__TEXTE SOURCE__:
:::

# Je ne sais plus écrire !!!



## 5f7a38d9babad51f (15 Mars 2010)

Bonsoir,

J'ai un doute grammatical :
on dit "Tu es le troisième t'en allant dans ce pays" ou  "Tu es le troisième s'en allant dans ce pays" ???

Merci et désolé de vous ****** avec ça -->[]


----------



## Hellix06 (15 Mars 2010)

Je dirais s'en allant... mais je ne suis pas expert....


----------



## TimeCapsule (15 Mars 2010)

un *spécialiste* à ton entière disposition...


----------



## 5f7a38d9babad51f (15 Mars 2010)

Ha bon 

Cool ! 

Je lui envoi un p'tit MP ...

Merci tout de même pour cette aide a des heures aussi tardives


----------



## pascalformac (16 Mars 2010)

ni l'un ni l'autre!

c'est du bon sens

pourquoi?
contresens

s'en aller = partir


----------



## tirhum (16 Mars 2010)

TimeCapsule a dit:


> un *spécialiste* à ton entière disposition...


Et après, ça joue les nioubes


----------



## vg93179 (16 Mars 2010)

"s'en allant". 
Mais plutôt "vers ce pays" que dans. 
Ou "partant vivre dans ce pays". 
Ou "quittant ce pays" si tu désignes le point de départ. 
Quoiqu'il en soit, la formule est laide et pas très limpide. 

Faire plus simple et plus précis  : Tu es la troisième personne que je connaisse qui quitte la France pour s'installer dans ce pays. (ou "qui part visiter ce pays", si le sens est celui-ci... ) 
En l'état, ta phrase manque de précision et est sujette à multiples interprétations...


----------



## Anonyme (16 Mars 2010)

vg93179 a dit:


> Tu es la troisième personne que je connaisse qui quitte la France pour s'installer dans ce pays.


 
Seulement la troisième ?
Décidément, il est en petite forme Eric Besson depuis son grand débat machin-pas-super-chouette, là...


Moi, j'aurais dit : "Tu es le troisième, partant pour ce pays."


----------



## pascalformac (16 Mars 2010)

pour moi il n'y a aucune ambiguité

formulation incorrecte quelque soit la forme envisagée
on ne peut pas à la fois  quitter un lieu ( s'en aller) et s'y rendre ( dans)


----------



## Moonwalker (16 Mars 2010)

Je n'en reviens pas.


----------



## pascalformac (16 Mars 2010)

Moonwalker a dit:


> Je n'en reviens pas.


zyva


( je sors en m'en allant)


----------



## Anonyme (16 Mars 2010)

:::

Enregistrements:
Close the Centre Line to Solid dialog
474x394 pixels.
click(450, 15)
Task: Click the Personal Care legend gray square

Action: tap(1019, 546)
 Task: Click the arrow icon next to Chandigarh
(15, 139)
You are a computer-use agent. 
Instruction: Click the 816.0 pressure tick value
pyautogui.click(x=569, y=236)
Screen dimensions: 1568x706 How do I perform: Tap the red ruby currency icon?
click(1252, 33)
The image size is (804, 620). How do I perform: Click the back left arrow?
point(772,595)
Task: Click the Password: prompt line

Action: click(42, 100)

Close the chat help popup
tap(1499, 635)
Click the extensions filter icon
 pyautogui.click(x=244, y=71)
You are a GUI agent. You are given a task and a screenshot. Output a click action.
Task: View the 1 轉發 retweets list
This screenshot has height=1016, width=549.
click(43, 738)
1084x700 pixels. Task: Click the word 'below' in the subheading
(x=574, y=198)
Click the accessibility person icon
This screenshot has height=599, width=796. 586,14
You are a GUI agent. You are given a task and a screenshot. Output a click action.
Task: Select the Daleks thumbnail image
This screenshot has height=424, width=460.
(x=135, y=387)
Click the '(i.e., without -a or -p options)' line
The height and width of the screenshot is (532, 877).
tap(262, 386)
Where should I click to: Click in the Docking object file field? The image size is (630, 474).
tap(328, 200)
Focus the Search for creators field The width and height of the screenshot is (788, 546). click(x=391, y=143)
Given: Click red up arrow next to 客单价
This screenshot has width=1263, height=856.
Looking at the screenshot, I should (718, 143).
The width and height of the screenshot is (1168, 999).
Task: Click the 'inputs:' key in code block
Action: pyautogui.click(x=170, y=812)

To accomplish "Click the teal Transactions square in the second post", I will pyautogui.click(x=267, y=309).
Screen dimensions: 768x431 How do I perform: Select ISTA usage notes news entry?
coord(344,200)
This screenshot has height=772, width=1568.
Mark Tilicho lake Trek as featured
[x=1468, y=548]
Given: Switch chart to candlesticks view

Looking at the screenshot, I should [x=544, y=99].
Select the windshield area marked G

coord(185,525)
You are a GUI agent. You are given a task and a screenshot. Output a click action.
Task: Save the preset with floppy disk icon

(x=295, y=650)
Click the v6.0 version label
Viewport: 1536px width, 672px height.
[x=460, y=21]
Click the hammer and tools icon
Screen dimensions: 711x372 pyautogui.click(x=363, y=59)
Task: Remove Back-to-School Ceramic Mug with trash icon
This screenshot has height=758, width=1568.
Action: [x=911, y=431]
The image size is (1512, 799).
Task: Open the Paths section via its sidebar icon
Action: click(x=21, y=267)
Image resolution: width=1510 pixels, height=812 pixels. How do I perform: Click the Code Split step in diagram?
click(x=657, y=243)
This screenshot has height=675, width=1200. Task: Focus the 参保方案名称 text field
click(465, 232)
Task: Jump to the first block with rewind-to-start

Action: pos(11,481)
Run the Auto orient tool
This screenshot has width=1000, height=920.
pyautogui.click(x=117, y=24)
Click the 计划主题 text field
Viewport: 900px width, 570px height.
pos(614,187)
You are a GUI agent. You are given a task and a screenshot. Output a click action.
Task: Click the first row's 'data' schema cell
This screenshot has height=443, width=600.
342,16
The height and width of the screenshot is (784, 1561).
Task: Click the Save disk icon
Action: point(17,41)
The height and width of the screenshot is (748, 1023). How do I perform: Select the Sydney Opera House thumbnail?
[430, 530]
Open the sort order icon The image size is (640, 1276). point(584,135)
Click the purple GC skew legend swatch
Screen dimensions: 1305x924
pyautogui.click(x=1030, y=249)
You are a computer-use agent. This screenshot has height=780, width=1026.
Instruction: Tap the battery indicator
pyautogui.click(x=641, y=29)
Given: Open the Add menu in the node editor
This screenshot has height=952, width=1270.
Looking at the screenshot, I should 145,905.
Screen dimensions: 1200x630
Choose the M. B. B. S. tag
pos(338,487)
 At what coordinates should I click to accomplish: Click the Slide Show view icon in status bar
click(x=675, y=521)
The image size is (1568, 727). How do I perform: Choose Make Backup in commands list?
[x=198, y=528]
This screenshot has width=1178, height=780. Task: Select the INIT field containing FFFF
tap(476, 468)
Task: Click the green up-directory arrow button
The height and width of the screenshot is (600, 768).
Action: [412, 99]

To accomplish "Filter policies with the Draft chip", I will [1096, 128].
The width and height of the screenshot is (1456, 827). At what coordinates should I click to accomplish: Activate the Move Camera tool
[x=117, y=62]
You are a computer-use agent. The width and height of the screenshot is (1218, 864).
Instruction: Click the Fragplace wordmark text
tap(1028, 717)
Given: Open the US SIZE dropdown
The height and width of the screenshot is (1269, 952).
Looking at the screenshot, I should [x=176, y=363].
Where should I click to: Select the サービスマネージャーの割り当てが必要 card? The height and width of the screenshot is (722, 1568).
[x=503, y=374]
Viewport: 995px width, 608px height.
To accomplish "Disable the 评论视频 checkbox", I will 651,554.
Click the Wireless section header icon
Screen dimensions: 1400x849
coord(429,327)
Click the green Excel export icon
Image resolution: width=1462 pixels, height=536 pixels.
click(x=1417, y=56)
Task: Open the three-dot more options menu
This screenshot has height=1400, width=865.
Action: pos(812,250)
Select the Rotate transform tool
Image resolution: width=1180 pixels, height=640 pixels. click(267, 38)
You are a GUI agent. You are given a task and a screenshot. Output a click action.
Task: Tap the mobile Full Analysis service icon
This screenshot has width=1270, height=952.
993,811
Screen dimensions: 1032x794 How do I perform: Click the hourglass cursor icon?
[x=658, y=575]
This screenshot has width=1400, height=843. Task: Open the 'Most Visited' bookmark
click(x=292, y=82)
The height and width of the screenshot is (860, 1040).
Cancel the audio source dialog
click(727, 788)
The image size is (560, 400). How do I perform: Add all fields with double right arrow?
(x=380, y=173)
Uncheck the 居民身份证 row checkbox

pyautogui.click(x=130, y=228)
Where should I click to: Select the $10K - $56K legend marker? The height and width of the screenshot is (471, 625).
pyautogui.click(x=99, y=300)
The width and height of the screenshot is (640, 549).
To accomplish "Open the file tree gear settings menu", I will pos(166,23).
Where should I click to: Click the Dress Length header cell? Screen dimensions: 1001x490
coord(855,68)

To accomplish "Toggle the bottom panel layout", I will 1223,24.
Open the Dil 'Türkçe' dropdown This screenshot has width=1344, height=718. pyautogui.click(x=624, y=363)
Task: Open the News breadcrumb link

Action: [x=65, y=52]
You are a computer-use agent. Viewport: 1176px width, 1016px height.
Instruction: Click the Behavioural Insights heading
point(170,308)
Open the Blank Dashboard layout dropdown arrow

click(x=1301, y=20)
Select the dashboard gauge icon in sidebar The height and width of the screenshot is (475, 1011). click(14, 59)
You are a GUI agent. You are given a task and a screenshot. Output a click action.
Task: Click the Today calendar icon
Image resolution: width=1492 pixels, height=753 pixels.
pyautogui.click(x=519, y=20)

:::

__CONSIGNE 1__: Résumez en deux phrases la discussion de forum sur le doute grammatical.
__CONSIGNE 2__: Extrayez de la discussion de forum sur le doute grammatical le passage qui commence par « ## vg93179 (16 » et se poursuit jusqu'à « pas très limpide. », sans y changer un mot.
__CONSIGNE 3__: Prolongez la discussion de forum sur le doute grammatical à partir de l'endroit où elle s'arrête.
Ce matériau est distinct de la discussion qui le précède.

__RÉPONSE 1__: Un membre demande s'il faut écrire « Tu es le troisième t'en allant dans ce pays » ou « Tu es le troisième s'en allant dans ce pays ». Certains répondent « s'en allant » et proposent des reformulations comme « vers ce pays » ou « quittant ce pays », tandis qu'un autre juge la formulation incorrecte sous toutes ses formes, car on ne peut pas à la fois quitter un lieu et s'y rendre.

__RÉPONSE 2__:
## vg93179 (16 Mars 2010)

"s'en allant". 
Mais plutôt "vers ce pays" que dans. 
Ou "partant vivre dans ce pays". 
Ou "quittant ce pays" si tu désignes le point de départ. 
Quoiqu'il en soit, la formule est laide et pas très limpide.

__RÉPONSE 3__:
Moonwalker a dit:


> Je n'en reviens pas.


 
Par où t'es rentré, on t'a pas vu sortir ?


----------



## vg93179 (16 Mars 2010)

PonkHead a dit:


> Seulement la troisième ?
> Décidément, il est en petite forme Eric Besson depuis son grand débat machin-pas-super-chouette, là...
> Moi, j'aurais dit : "Tu es le troisième, partant pour ce pays."



Ah non, dans ce cas là c'est "tu es le (douze mille deux cents) troisième à retourner dans son pays (en guerre)"


----------



## jugnin (16 Mars 2010)

Moonwalker a dit:


> Je n'en reviens pas.



Ah. Voilà de quoi fonder un nouveau groupe social.


----------



## [Vezøul]Numerø41 (16 Mars 2010)

Il sait même pas comment qu'on parle le français    

[youtube]rX7wtNOkuHo[/youtube]


----------



## Anonyme (16 Mars 2010)

jugnin a dit:


> Ah. Voilà de quoi fonder un nouveau groupe social.


 
Ben...
Par où t'es (re)rentré ?

On t'avait pas vu sortir...


----------



## Sindanárië (16 Mars 2010)

fermez la porte, on s'enrhume


----------



## Romuald (16 Mars 2010)

pascalformac a dit:


> pour moi il n'y a aucune ambiguité
> 
> formulation incorrecte quelque soit la forme envisagée
> on ne peut pas à la fois  quitter un lieu ( s'en aller) et s'y rendre ( dans)



Quelle que soit la forme envisagée.


----------



## bobbynountchak (16 Mars 2010)

Aucune?

Ben merde.


----------



## Anonyme (16 Mars 2010)

Il aurait donc fallu dire : "Tu es le troisième à partir pour ce pays où nous *nichons*"


----------



## gKatarn (16 Mars 2010)

Ponk, la ficelle est un peu grosse


----------



## Anonyme (16 Mars 2010)

gKatarn a dit:


> Ponk, la ficelle est un peu grosse


 
On te dit "Nichons" et toi tu penses à une ficelle ???
Hum...
Tu es sûr que ça va, gKat ?

(demande à titi, il va te faire un dessin, tu verras, ça n'a rien à voir avec une ficelle)


----------



## gKatarn (16 Mars 2010)

Oui, je te rassure çà va bien


----------



## Anonyme (16 Mars 2010)

Ah ?

Aaaaaaah, OK.....

Je te voyais pas particulièrement en _Bondage-boy_ mais pourquoi pas.


----------



## [Vezøul]Numerø41 (16 Mars 2010)

gKatarn a dit:


> Oui, je te rassure çà va bien








T'en es sûr ?


----------



## TibomonG4 (16 Mars 2010)

Et il brandit fièrement le doigt de Yoda


----------



## tirhum (16 Mars 2010)

gKatarn a dit:


> Ponk, la ficelle est un peu grosse





PonkHead a dit:


> On te dit "Nichons" et toi tu penses à une ficelle ???
> Hum...
> Tu es sûr que ça va, gKat ?
> 
> (demande à titi, il va te faire un dessin, tu verras, ça n'a rien à voir avec une ficelle)


----------



## Gronounours (16 Mars 2010)

Voilà la femme idéale !!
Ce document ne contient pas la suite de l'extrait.